In [4]:
import requests
import gzip
import json
import os
from datetime import datetime, timedelta
import time
import logging

# Configure logging
logging.basicConfig(
    level=logging.INFO,
    format='%(asctime)s - %(levelname)s - %(message)s',
    handlers=[logging.StreamHandler()]
)

def fetch_filtered_movie_ids(output_dir="data", min_popularity=0.1, max_retry_days=3):
    """
    Fetches and filters TMDB's daily export to get ONLY movie IDs
    Returns: list of movie dictionaries with metadata
    """
    os.makedirs(output_dir, exist_ok=True)
    valid_movies = []
    
    # Try recent dates
    for days_back in range(max_retry_days):
        date_str = (datetime.now() - timedelta(days=days_back)).strftime("%m_%d_%Y")
        url = f"https://files.tmdb.org/p/exports/movie_ids_{date_str}.json.gz"

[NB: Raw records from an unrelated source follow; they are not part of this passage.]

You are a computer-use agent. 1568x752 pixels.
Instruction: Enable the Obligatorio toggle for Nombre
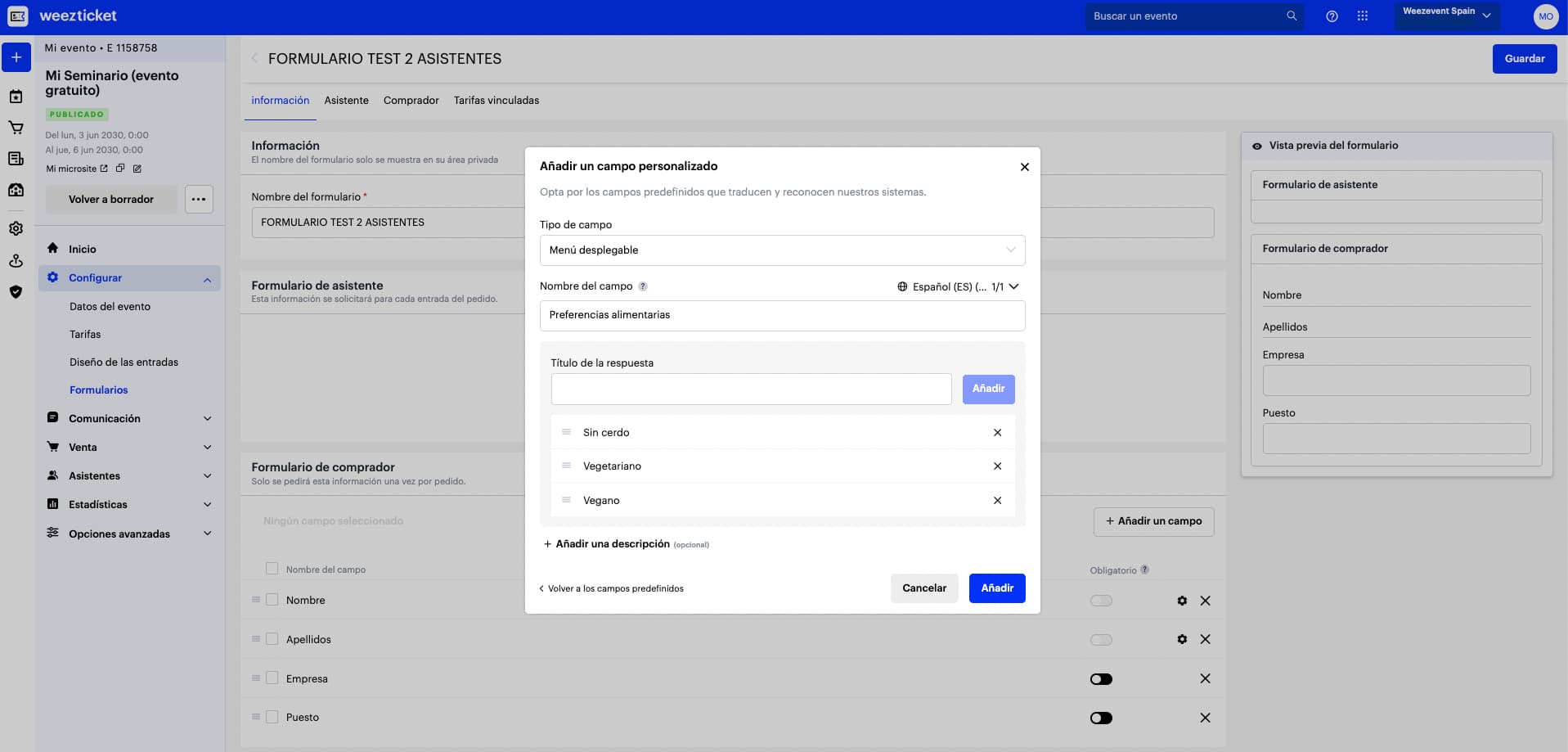pos(1101,600)
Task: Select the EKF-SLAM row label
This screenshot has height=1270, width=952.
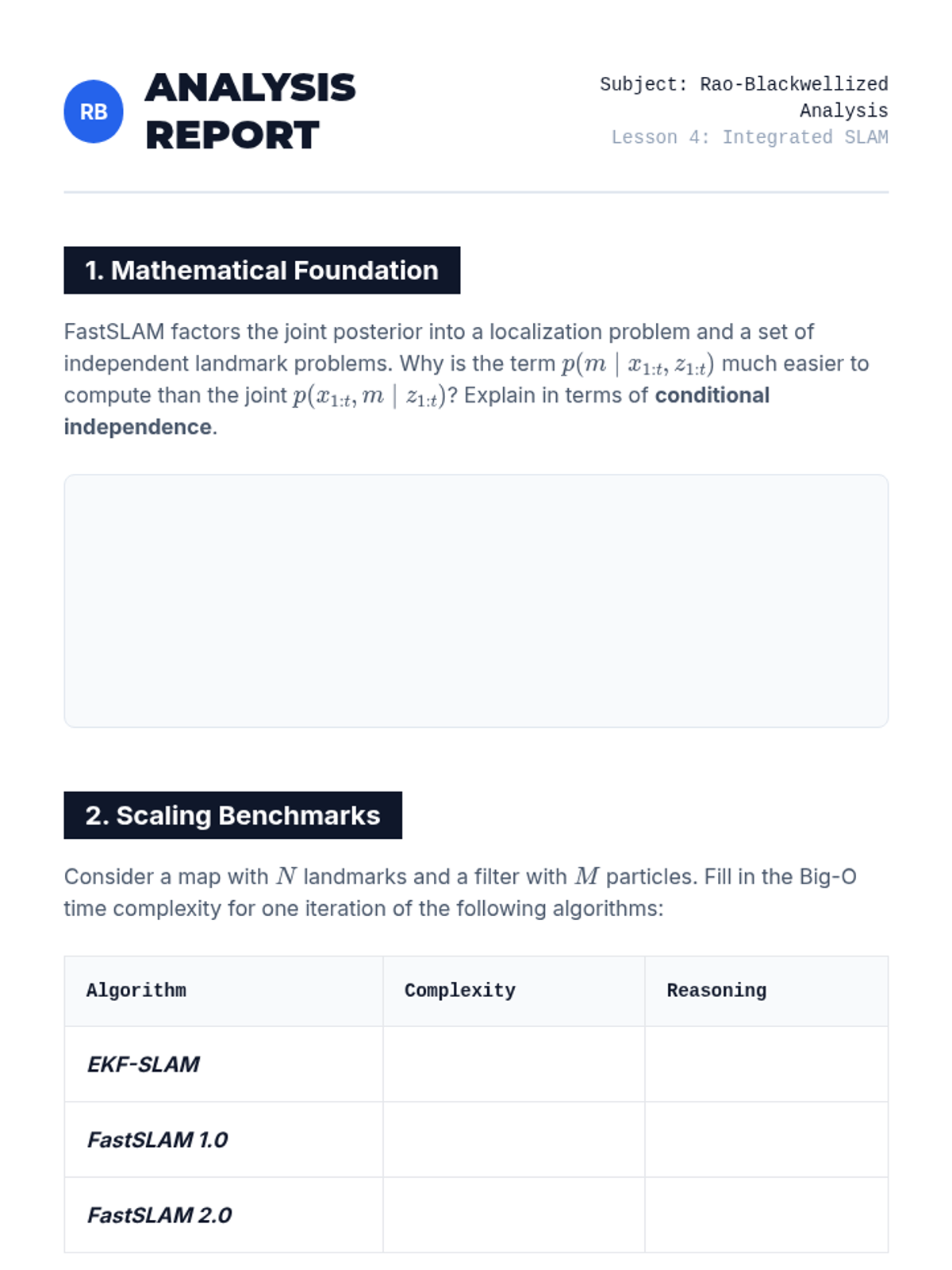Action: [144, 1064]
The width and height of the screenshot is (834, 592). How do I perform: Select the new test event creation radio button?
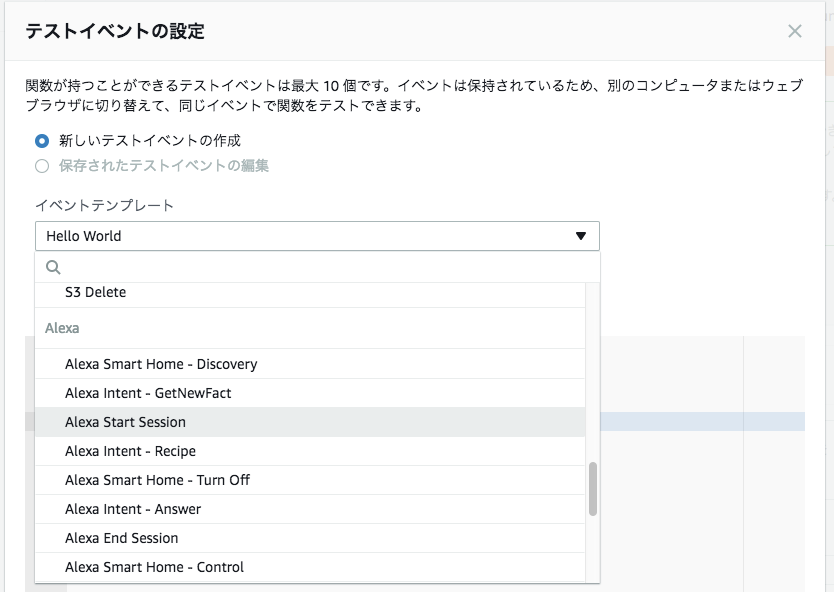point(42,141)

        raw_path = os.path.join(output_dir, f"raw_movies_{date_str}.json")
        
        try:
            logging.info(f"Downloading {url}")
            response = requests.get(url, timeout=30)
            response.raise_for_status()
            
            # Decompress directly in memory
            decompressed = gzip.decompress(response.content).decode('utf-8')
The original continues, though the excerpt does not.